Auch vom Mobilfunk verspricht sich die Musikindustrie einiges. "Drei Dinge haben die Leute immer in der Tasche: Portemonnaie, Schlüssel und Handy", sagt Guy Laurence, Marketingdirektor beim Mobilfunkunternehmen Vodafone. Mit Mobiltelefonen der dritten Generation, den so genannten 3G-Handys, ist es möglich, Songs und Videos in kurzer Zeit herunterzuladen. Der Vorteil gegenüber dem Internet sei, dass im geschlossenen System Mobilfunk Piraterie im Vergleich zum offenen Web kaum eine Rolle spiele, so Laurence.
"Bis zum Jahr 2009 hat über die Hälfte aller verkauften Handys einen eingebauten Musikspieler", sagt Leslie Golding, Direktor des mobilen Download-Anbieters M2Y-Siemens. Mit auswechselbaren Speicherkarten kann man 500 bis 1000 Songs im Handy mit sich herumtragen. Das Mobiltelefon wird somit zum mobilen Abspielgerät und macht Musikplayern wie dem iPod von Apple Konkurrenz.
Bis die Musik zur sprudelnden Einnahmequelle wird, müssen Klingeltöne Geld in die Kassen bringen. Der Umsatz mit den im Fernsehen penetrant beworbenen "Ringtones" lag 2004 in Deutschland bei geschätzten 239,8 Millionen Dollar. "Das ist für Texter und Komponisten eine gute Einnahmequelle geworden, die ein wenig von den Umsatzeinbrüchen im Plattenmarkt ausgleicht", sagt der Geschäftsführer des Deutschen Musikverleger-Verbandes, Heinz Stroh. "Vor allem ist das ein völlig überraschender Erfolg, mit diesem Markt hat doch niemand gerechnet."
"Ring-up tones" statt Gepiepe
Damit nicht genug: "Ring-up tones" und "Ring-back tones" sind die nächsten Gimmicks, mit denen Mobilfunknutzer gelockt werden.

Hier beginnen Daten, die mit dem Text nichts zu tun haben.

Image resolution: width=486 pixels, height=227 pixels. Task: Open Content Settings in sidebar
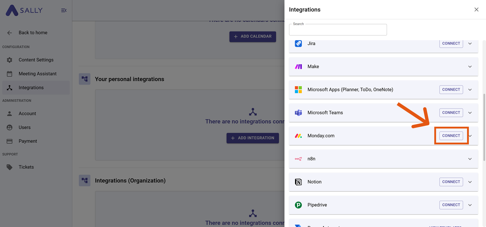[x=36, y=60]
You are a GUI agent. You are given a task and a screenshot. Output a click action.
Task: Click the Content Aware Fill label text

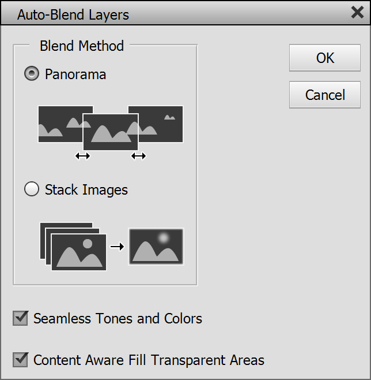(149, 360)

Dabei hört man nach dem Wählen einer Nummer nicht mehr den vertrauten Piepton, bis der Gegenüber abhebt, sondern ein Musikstück.
Bei aller Euphorie über die neue digitale Ära: Die 20 Jahre alte CD hält immer noch den Löwenanteil am Musikgeschäft. "Und es wird noch lange dauern, bis die CD weniger als 50 Prozent der Verkäufe ausmacht", sagt der Chef des Welt-Phonoverbandes IFPI, John Kennedy.